Por siglos un tipo de seminarios —el tridentino— puso el énfasis en conseguir personas que representaran la sublimidad de Dios. Esto ha querido lograrse mediante una separación respecto del común de las personas, una “consagración” que sacraliza a algunos varones para que sean distintos, mejores, incapacitándolos para establecer relaciones normales entre ellos y, en particular, con las mujeres.
¿Cómo luego de la ordenación sacerdotal querrán estos compartir un poder tan divino? ¿Cómo dejarán entrar en su orden a otros y otras para gobernar la Iglesia sin la unción del sacramento?
La autosacralización del clero es la fragua del clericalismo. Está a la vista de todos en aquellas largas procesiones en que los fieles miran admirados a una clase tan excelsa.

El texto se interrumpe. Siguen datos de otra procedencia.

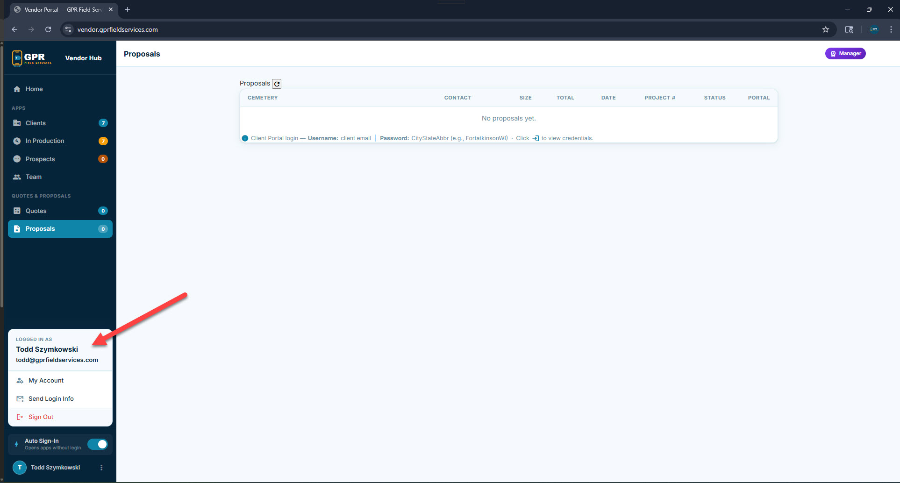This screenshot has height=483, width=900.
Task: Open the Team page
Action: click(x=34, y=177)
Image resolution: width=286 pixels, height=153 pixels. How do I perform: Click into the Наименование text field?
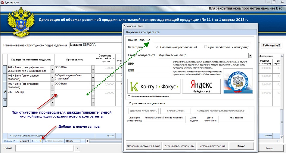[x=202, y=40]
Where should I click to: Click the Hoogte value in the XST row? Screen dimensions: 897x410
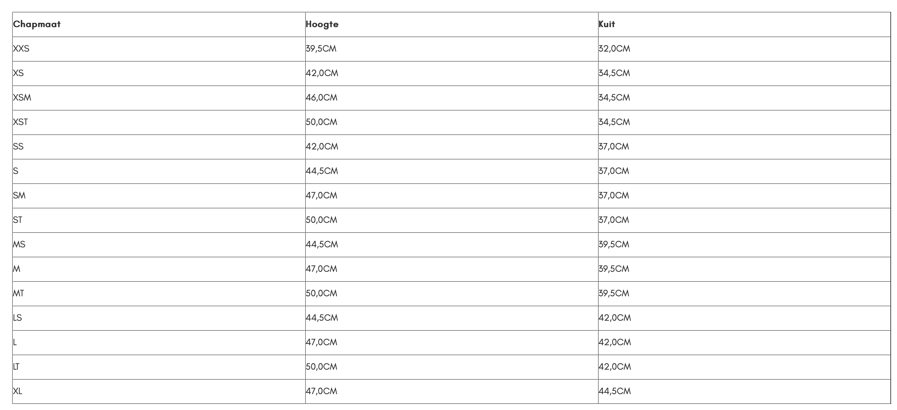click(322, 122)
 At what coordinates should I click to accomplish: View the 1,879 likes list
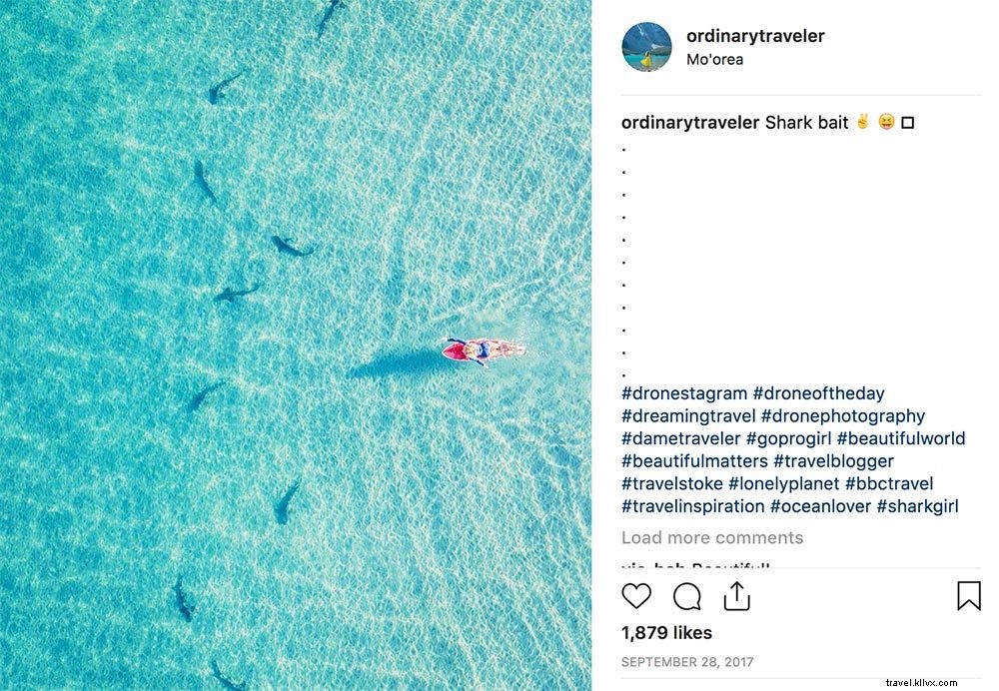[665, 633]
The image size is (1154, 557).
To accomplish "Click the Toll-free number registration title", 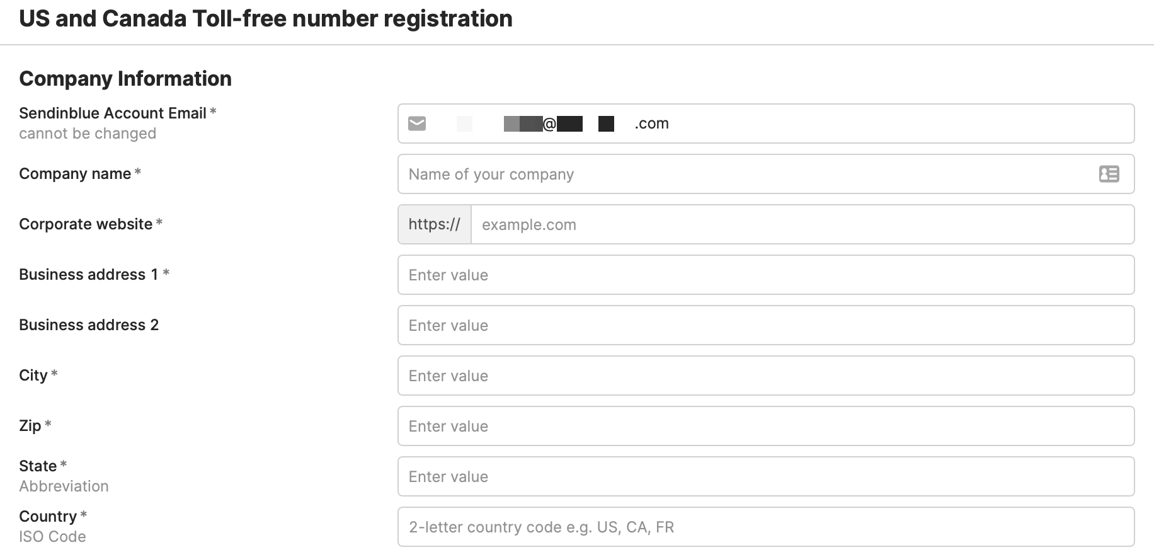I will coord(266,19).
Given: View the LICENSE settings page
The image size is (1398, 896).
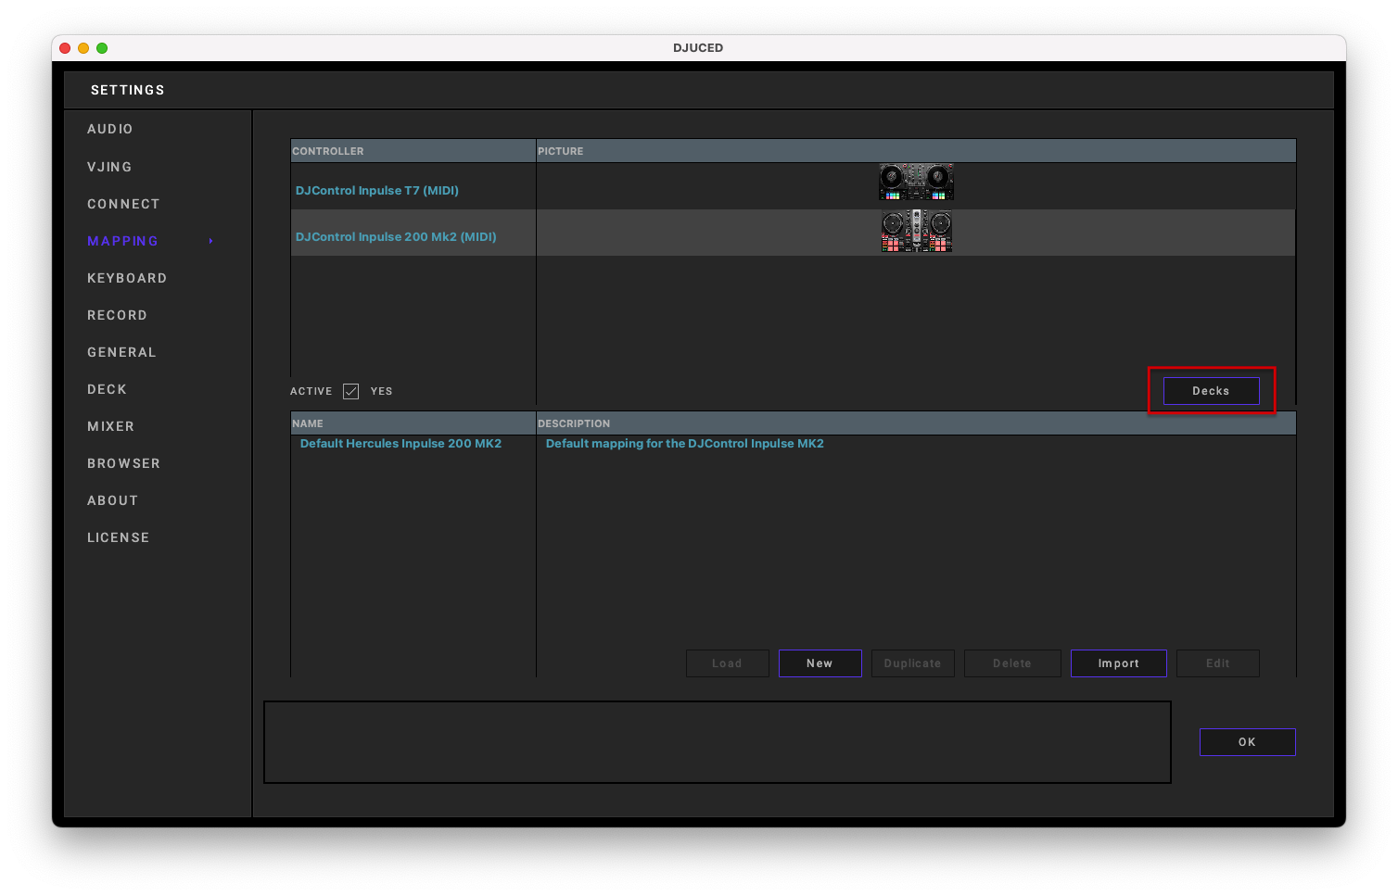Looking at the screenshot, I should [x=119, y=537].
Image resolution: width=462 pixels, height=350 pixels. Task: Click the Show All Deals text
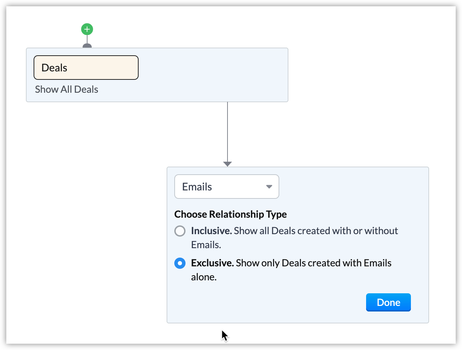tap(67, 90)
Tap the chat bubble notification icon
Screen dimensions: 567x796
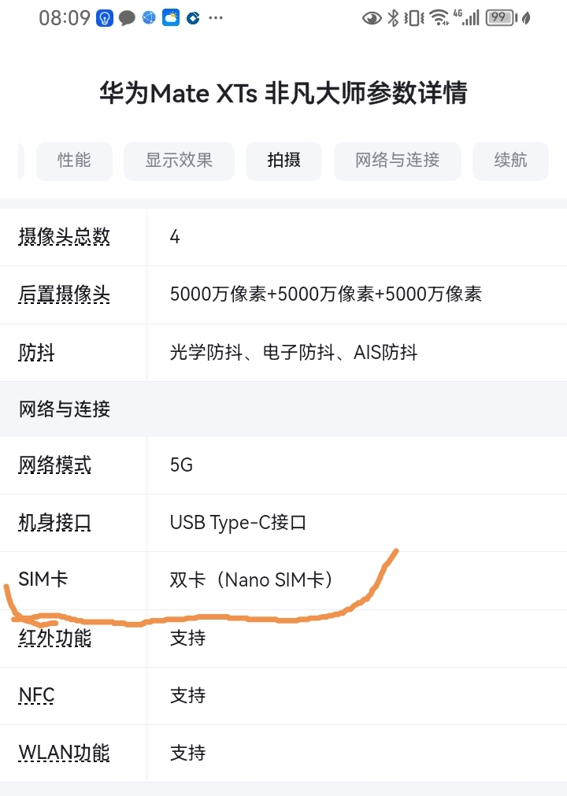click(x=127, y=19)
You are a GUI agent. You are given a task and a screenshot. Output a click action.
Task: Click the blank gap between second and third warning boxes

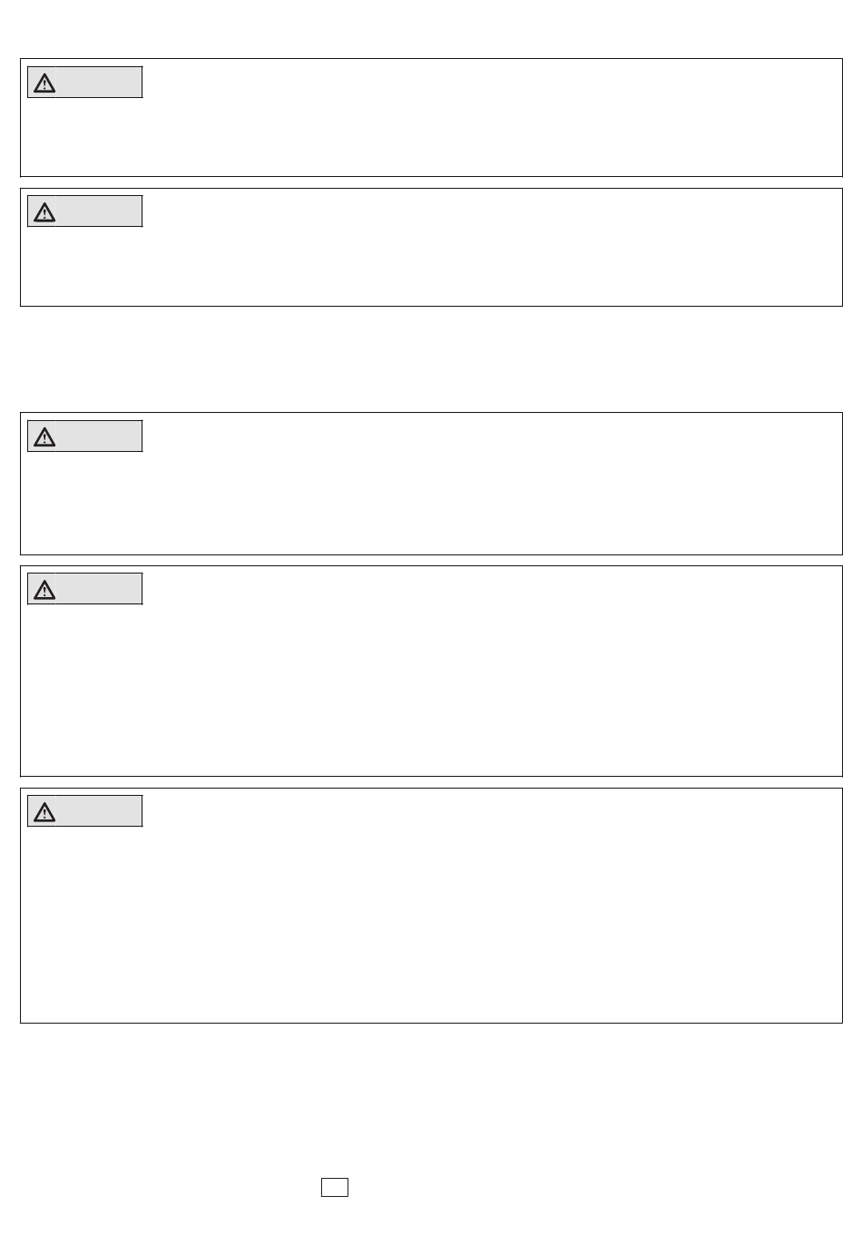point(431,359)

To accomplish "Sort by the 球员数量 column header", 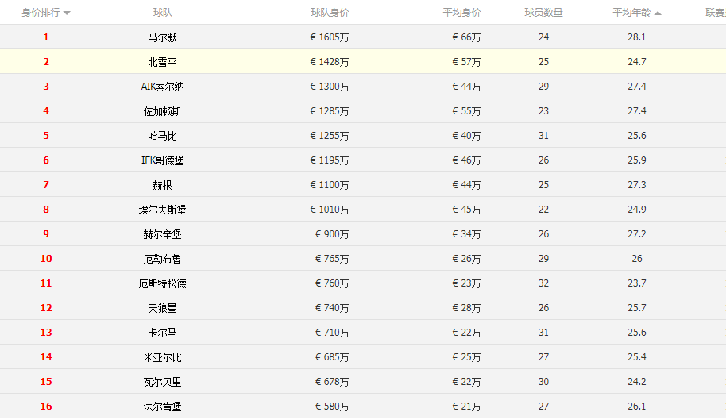I will click(543, 13).
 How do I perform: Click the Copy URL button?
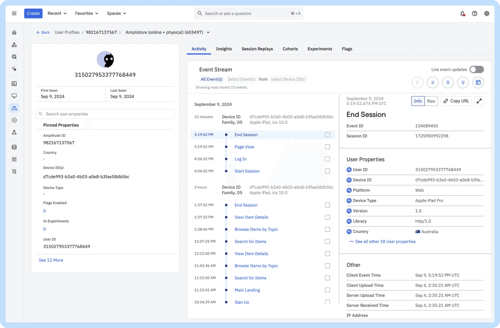456,101
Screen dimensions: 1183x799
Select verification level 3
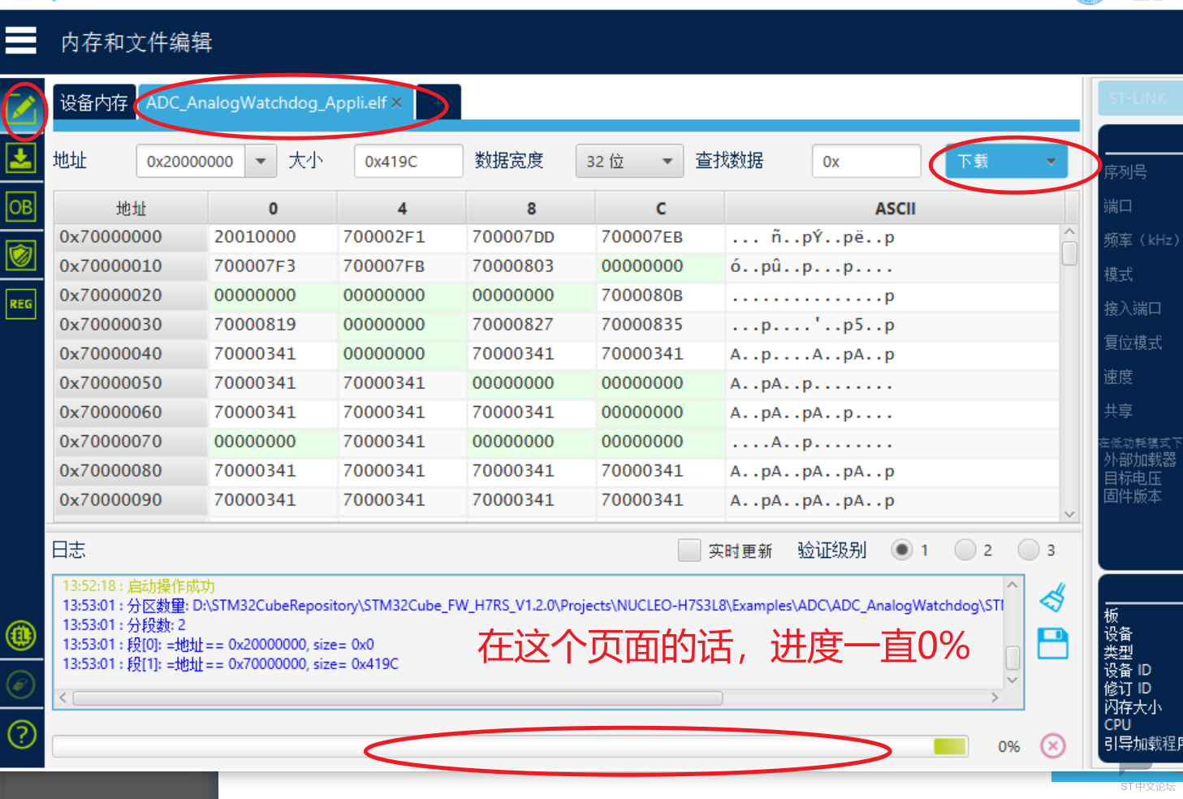click(1029, 550)
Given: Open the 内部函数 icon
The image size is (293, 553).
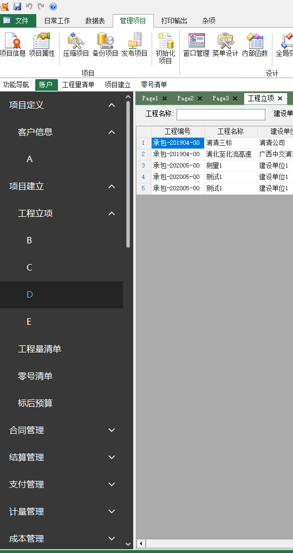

En la Iglesia Católica —que lleva dos mil años de existencia por haber tenido la capacidad de convertirse a los tiempos— se está produciendo, sin embargo, un cambio importante. Es de esperar que se profundice.
El Sínodo recientemente terminado, habiéndolo aprobado el Papa como texto final —es decir, reconociendo su valor para la Iglesia universal—, demanda reformas estructurales. Una de estas da en el clavo. El grupo 4, ocupado del tema de la formación de los futuros presbíteros, exige abandonar aquella separación entre los bautizados y hacerlo en virtud de relaciones en los términos señalados de igualdad en los derechos y de respeto de las diferencias.
Crista puede denominarse este movimiento. A instancias del Vaticano II, se recupera la actualización del anuncio del Evangelio que, en este ámbito de la forja de los curas, terminará seguramente derribando otros muros que excluyen a las mujeres.
El feminismo cristiano “a la chilena”, sin embargo, está adormecido. Habría que observar su desarrollo en Chile, diría Stuven, para continuar un largo camino por hacer.
Está pendiente activar un cristianismo a la altura de los tiempos. Sin la integración de las mujeres en todos los sentidos de la palabra, la Iglesia no tiene futuro.